Problem to solve: Exactly as written, retype the lines that run from the line holding "At what coordinates" through the end of the records below. Do not include pictures.

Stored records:
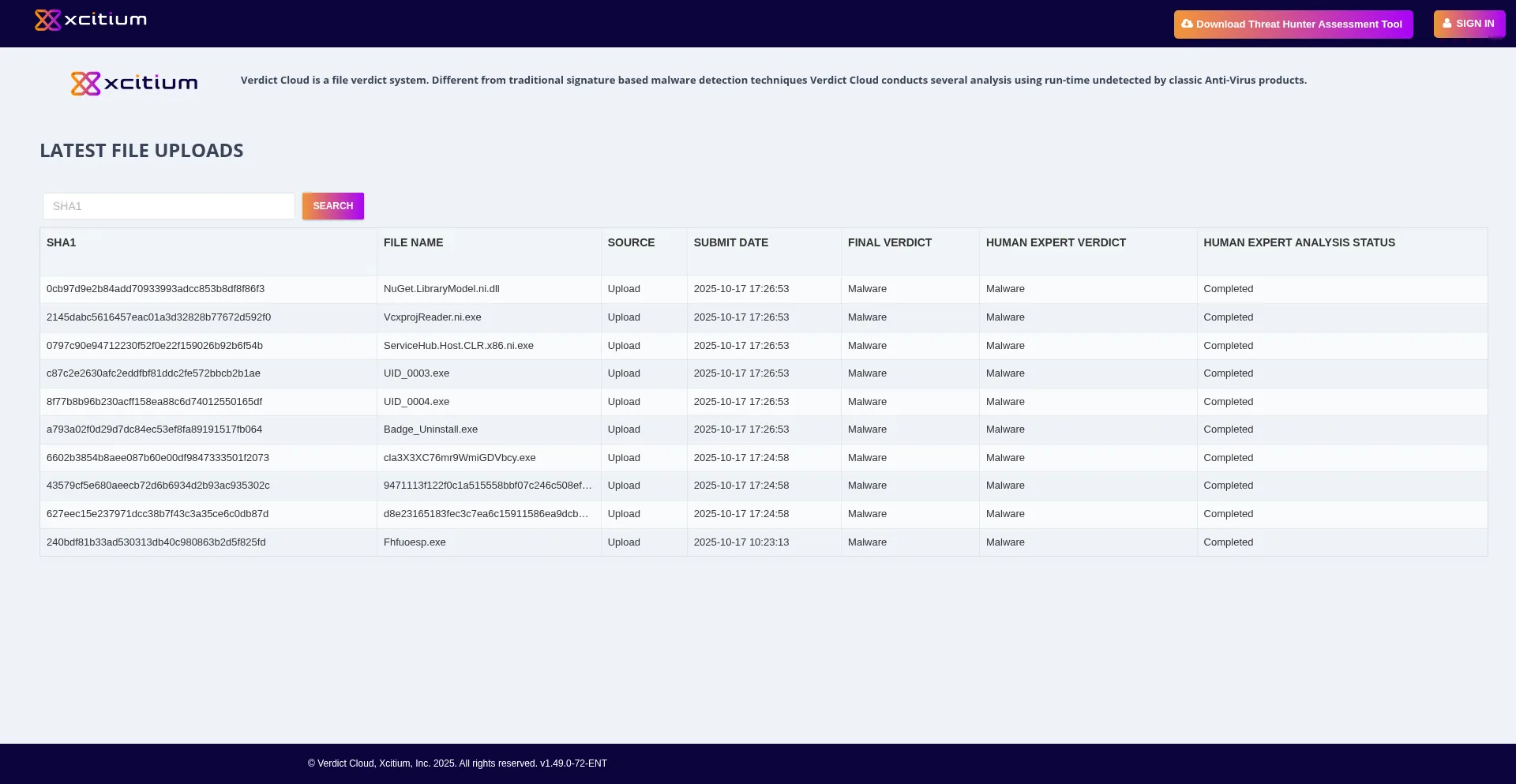Click cloud download icon in Threat Hunter button

(x=1187, y=24)
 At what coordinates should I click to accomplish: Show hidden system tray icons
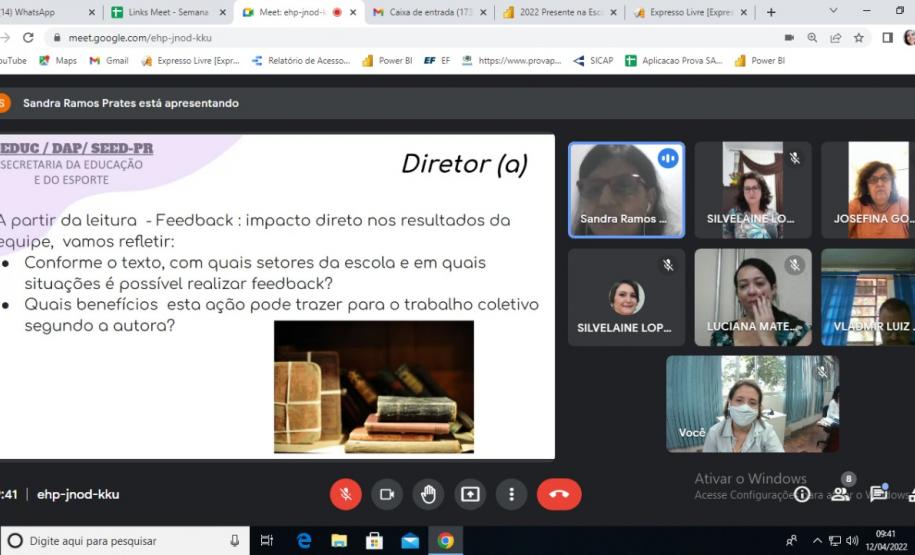[817, 541]
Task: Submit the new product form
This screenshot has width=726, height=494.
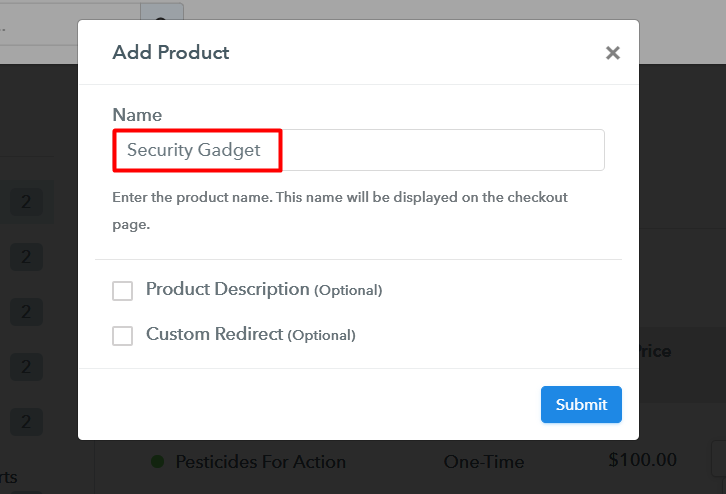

Task solution:
 At what coordinates should I click to accomplish: Show hidden system tray icons
[817, 541]
Task: Submit the new product form
This screenshot has width=726, height=494.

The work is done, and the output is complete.